Leitsatz

Das Familiengericht hatte ein von der Mutter eingeleitetes Sorgerechtsverfahren zunächst ausgesetzt, um die weitere Entwicklung abzuwarten.

Gegen die durch Beschluss angeordnete Aussetzung wehrte sich die Kindesmutter mit der Beschwerde.

Ihr Rechtsmittel blieb ohne Erfolg.

 

Sachverhalt

Siehe Kurzzusammenfassung

 

Entscheidung

Das KG Berlin hat die sofortige Beschwerde der Mutter gegen den Aussetzungsbeschluss zurückgewiesen.

Gemäß § 21 FamFG könne das Gericht das Verfahren aus wichtigem Grund aussetzen. Es habe diese Entscheidung nach pflichtgemäßem Ermessen zu treffen.

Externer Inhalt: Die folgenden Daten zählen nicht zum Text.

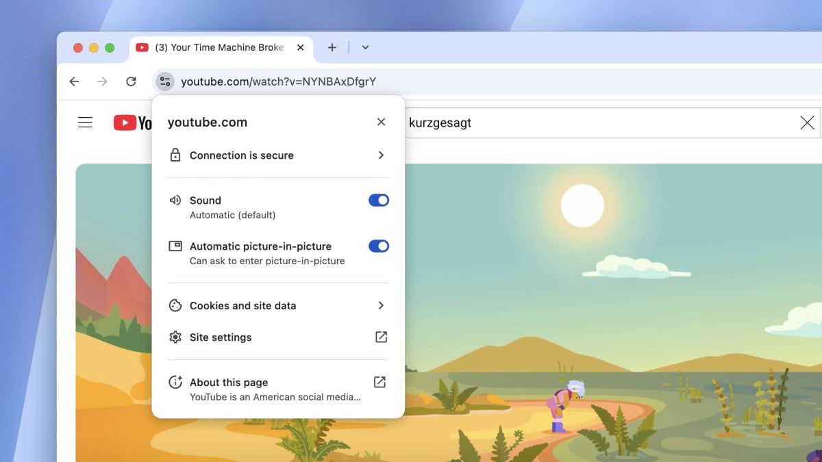This screenshot has width=822, height=462.
Task: Go back using the back arrow
Action: (75, 81)
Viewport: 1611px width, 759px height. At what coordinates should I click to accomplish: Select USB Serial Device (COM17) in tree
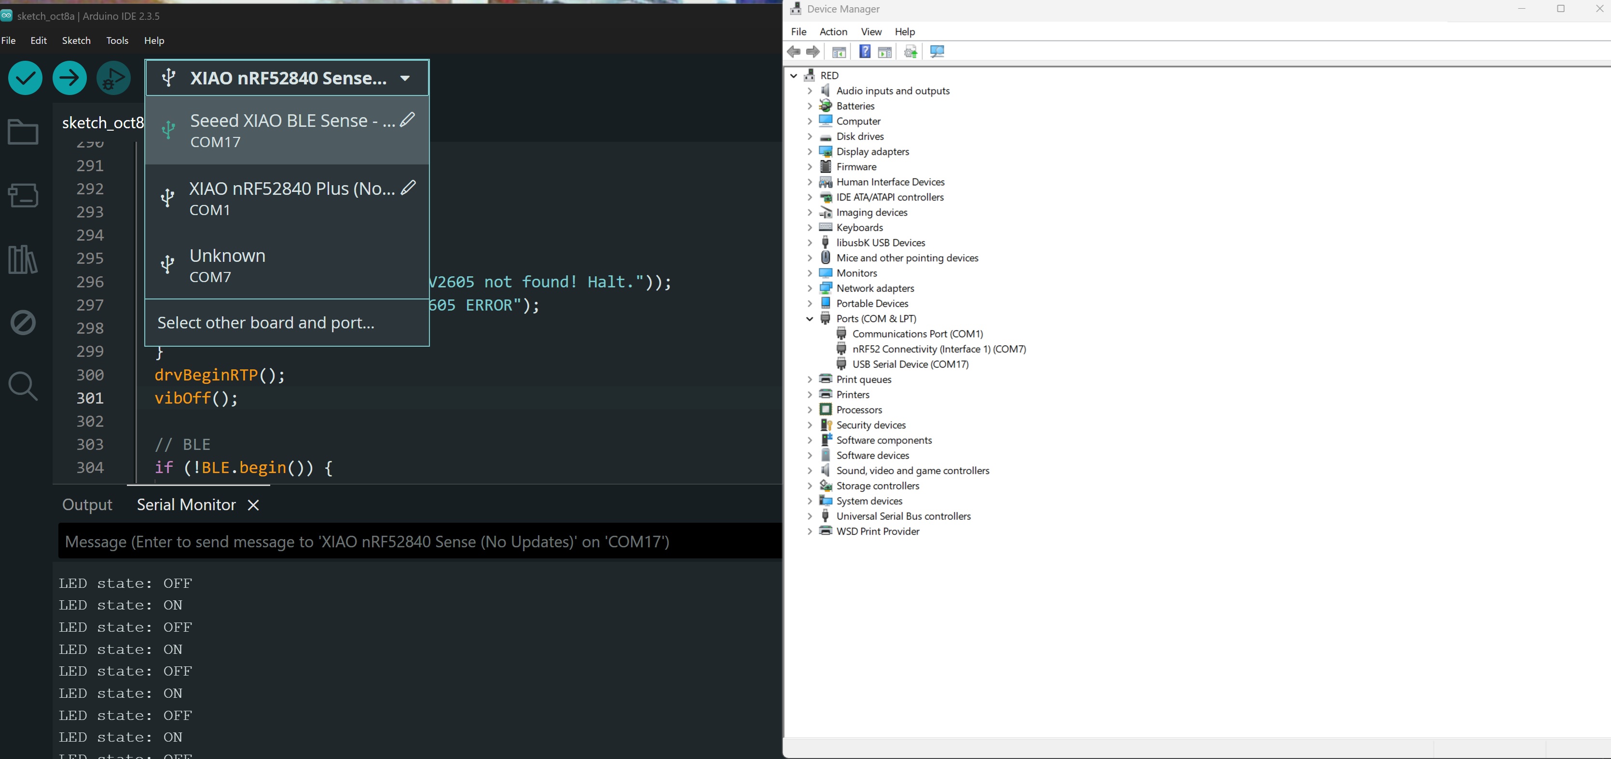[910, 364]
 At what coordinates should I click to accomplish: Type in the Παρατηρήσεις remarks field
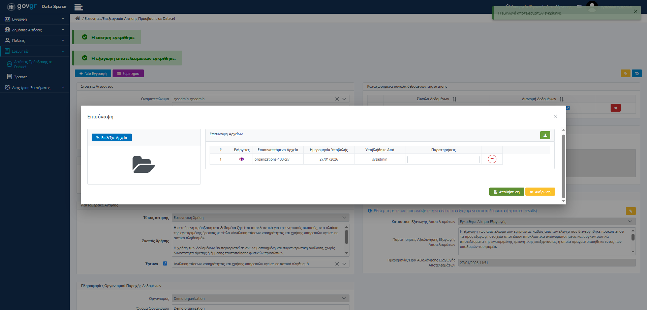click(443, 160)
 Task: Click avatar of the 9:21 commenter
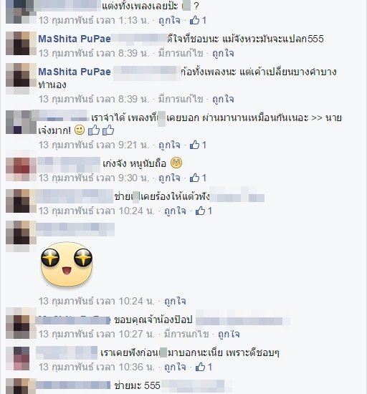click(21, 122)
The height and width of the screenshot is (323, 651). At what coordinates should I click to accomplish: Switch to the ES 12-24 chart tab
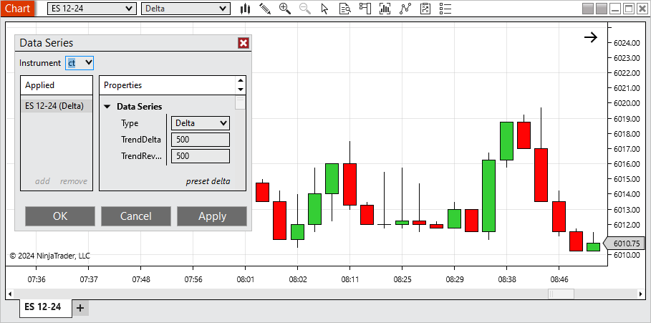43,307
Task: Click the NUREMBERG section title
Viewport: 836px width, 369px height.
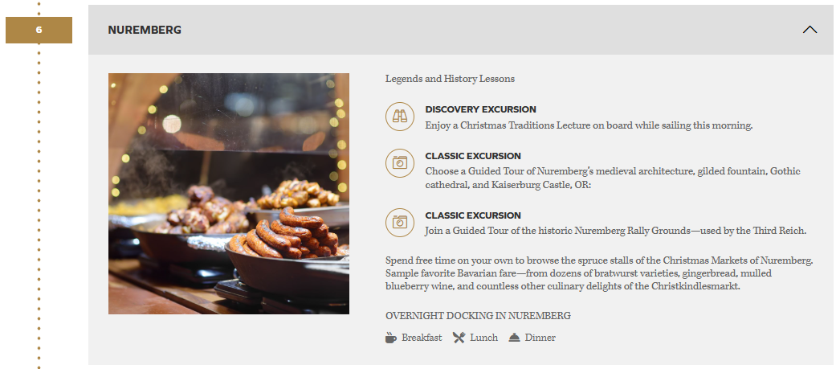Action: click(x=145, y=30)

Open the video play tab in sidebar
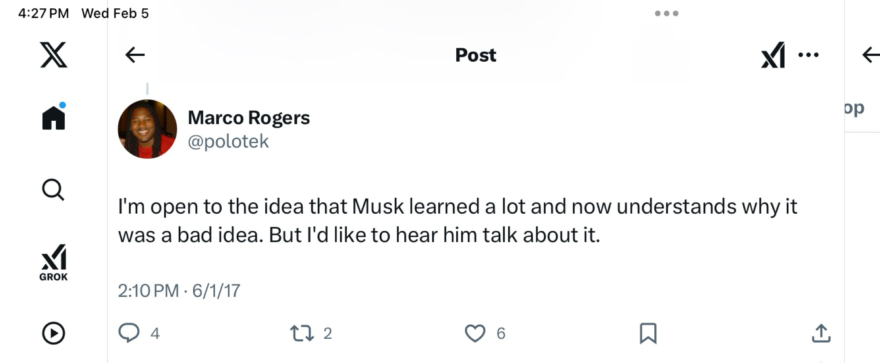54,333
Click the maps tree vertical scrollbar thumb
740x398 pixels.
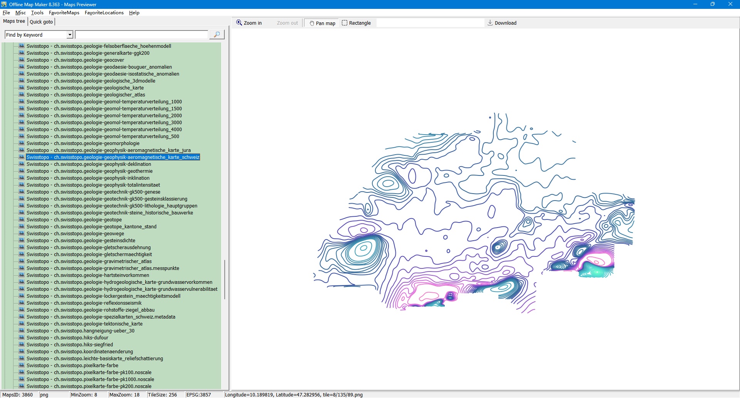[x=225, y=280]
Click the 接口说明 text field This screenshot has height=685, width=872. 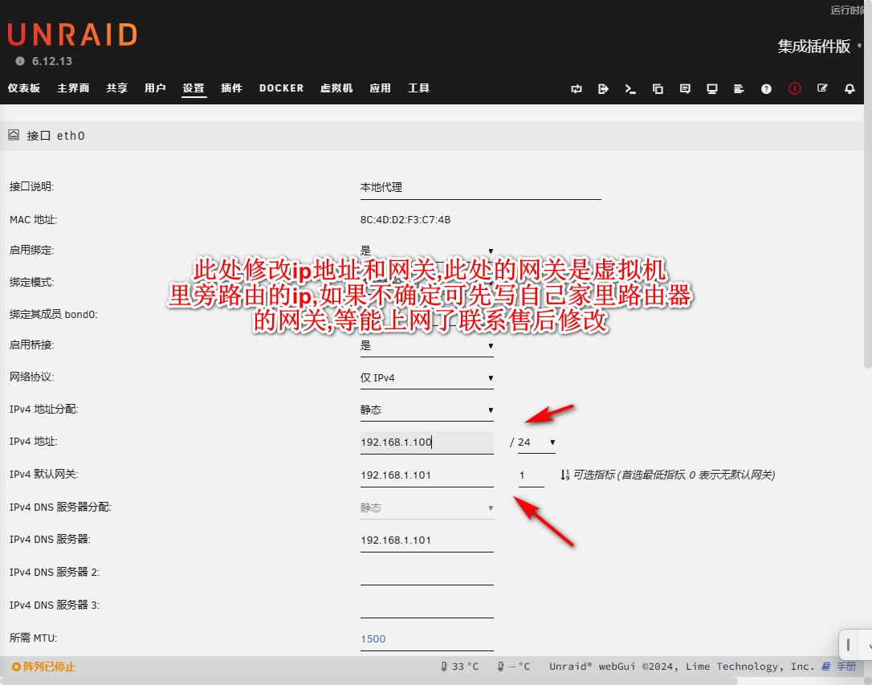pos(480,188)
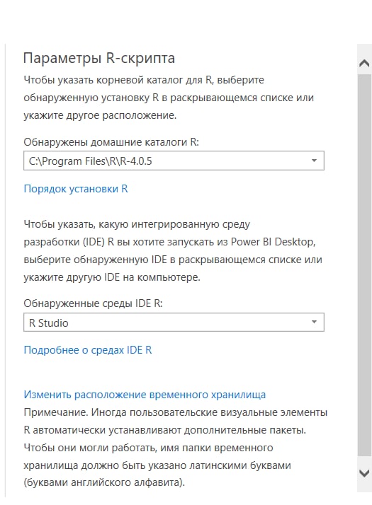
Task: Click the 'Обнаружены домашние каталоги R:' label
Action: click(x=111, y=142)
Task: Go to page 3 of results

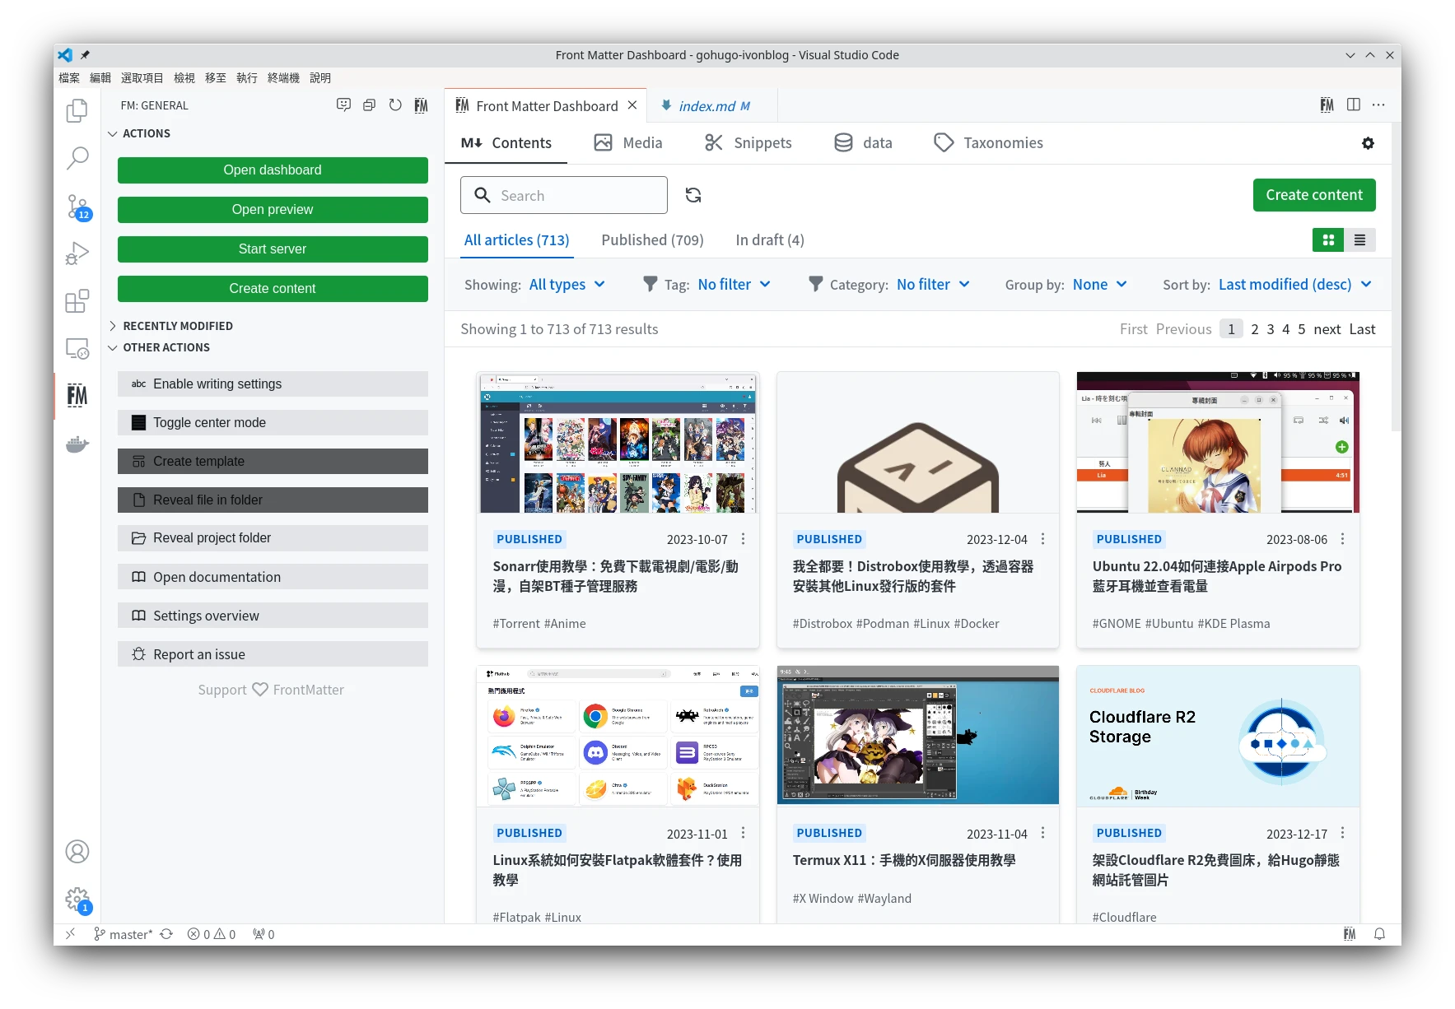Action: (x=1270, y=329)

Soweit sich das AG in seiner Entscheidung auf die Frage einer möglichen Verfassungswidrigkeit von § 1672 Abs. 1 BGB bezogen habe, sei eine Aussetzung zwar nicht mehr gerechtfertigt, da das BVerfG mit Beschluss vom 21.7.2010 (1 BvR 420/09) diese Frage entschieden und eine Übergangsregelung für die Anwendung der Vorschrift getroffen habe.

Das erstinstanzliche Gericht habe seine Entscheidung jedoch auf einen zweiten tragenden Gesichtspunkt gestützt. Aus der Begründung seines Beschlusses ergebe sich, dass danach jeder einzelne Grund für sich geeignet sei, eine Aussetzung zu rechtfertigen. Die Begründung, dass zunächst abgewartet werden müsse, ob nach der Einsetzung eines Umgangspflegers mit Beschluss vom selben Tage der Umgang zwischen Vater und Kindern in einer Weise stattfinde, dass eine Gefährdung des Kindeswohls wegen Vereitelung des Umgangs nicht mehr drohe, lasse Ermessensfehler nicht erkennen.

Das Beschwerdegericht habe keine eigene Ermessenentscheidung zu treffen, sondern allein zu prüfen, ob ein Aussetzungsgrund vorliege und die Aussetzungsentscheidung auf Verfahrens- und Ermessensfehlern beruhe. Für eine Aussetzung nach § 252 ZPO sei dies anerkannt. Für die Beschwerde gegen eine Aussetzung nach § 21 Abs. 2 FamFG sei eine andere Beurteilung nicht gerechtfertigt, zumal für die Beschwerde auf die Vorschriften der sofortigen Beschwerde nach §§ 587 ff. ZPO verwiesen werde.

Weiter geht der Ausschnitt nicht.